Por otro lado, el número de personas que vive en la pobreza extrema disminuyó de 36% en 1990 a 8,6% en 2018, lo que es una buena noticia. Sin embargo, “el ritmo de la reducción está empezando a desacelerarse a medida que el mundo lucha por responder a las privaciones arraigadas, los conflictos violentos y las vulnerabilidades a los desastres naturales”, indica el informe, que enfatiza que no se logrará el 0% de pobreza al 2030, como era una de las metas.

Otro tema que -según el texto- requiere atención urgente, es el aumento de la desigualdad entre y dentro de los países. Además, la pobreza extrema es tres veces mayor en las áreas rurales que en las urbanas; solo una cuarta parte de las personas con discapacidades severas cobra una pensión por discapacidad; y las mujeres y niñas aún enfrentan barreras para lograr la igualdad, sostiene el documento. “Los impactos del cambio climático y la creciente desigualdad en los países y dentro de ellos están socavando el progreso en la agenda de desarrollo sostenible, amenazando con revertir muchos de los avances logrados en las últimas décadas que han mejorado la vida de las personas”, señala el informe.
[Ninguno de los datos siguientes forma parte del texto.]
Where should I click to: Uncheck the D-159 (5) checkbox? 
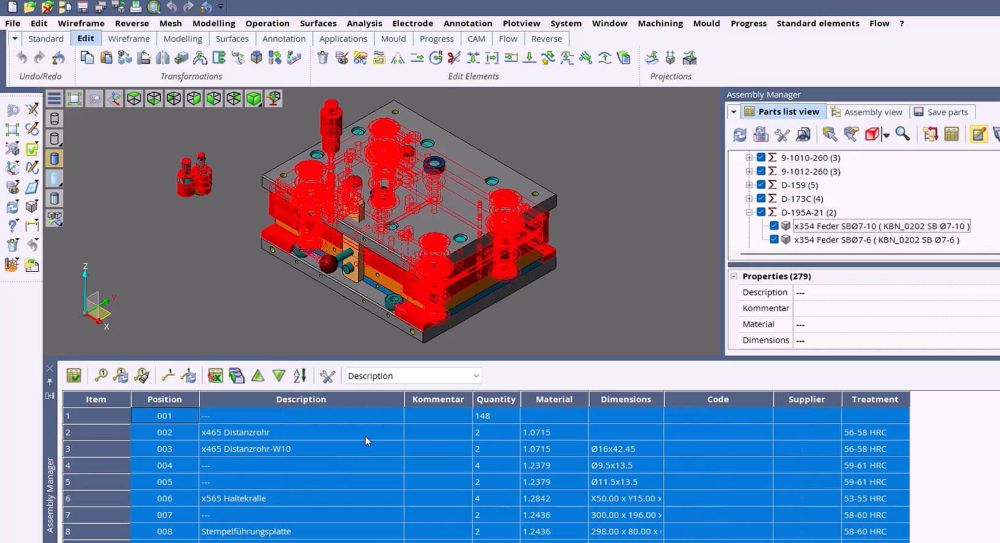click(x=761, y=185)
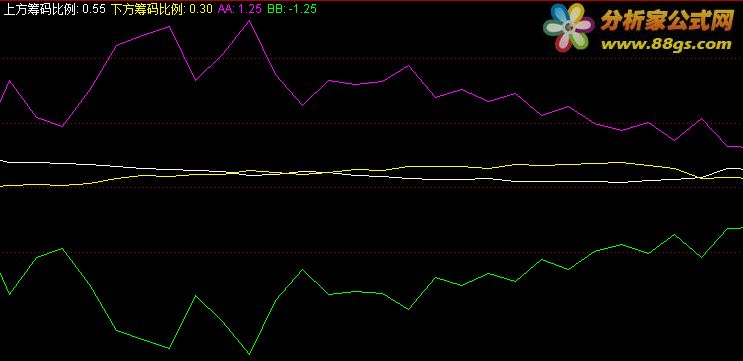Click the yellow line's left starting point
The width and height of the screenshot is (743, 361).
[x=2, y=186]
Todos estos resultados serán, sin lugar a duda, tema de conversación, antes, durante y después de la cumbre de cambio climático (COP25) que se realizará este año en Chile. Localmente, la secretaría técnica de la Agenda 2030 está a cargo de la Subsecretaría de Evaluación Social (Ministerio de Desarrollo Social). Al respecto su titular, Alejandra Candia, estima que el informe de la ONU “releva la importancia de los desafíos de sostenibilidad a nivel global: el cambio climático y la complejidad de los problemas sociales requieren soluciones colaborativas entre los gobiernos, la sociedad civil, el sector privado y la academia para su abordaje”, haciendo énfasis en el ODS N°17 (Alianzas para lograr los objetivos). “Es una forma de trabajo que contiene una clave para alcanzar las metas que nos propone la Agenda 2030”, dice Candia.

Con respecto a temas más detallados de los ODS, la subsecretaria reconoce que el desafío actual está en mejorar las oportunidades del futuro y acceso a servicios para los diversos grupos vulnerables. “Como gobierno y convocando a todos los actores de la sociedad, en 2018 levantamos 16 problemáticas complejas, 16 dolores de la población más vulnerable que hasta ese entonces estaban invisibilizadas o no han logrado ser solucionadas”, explica Candia.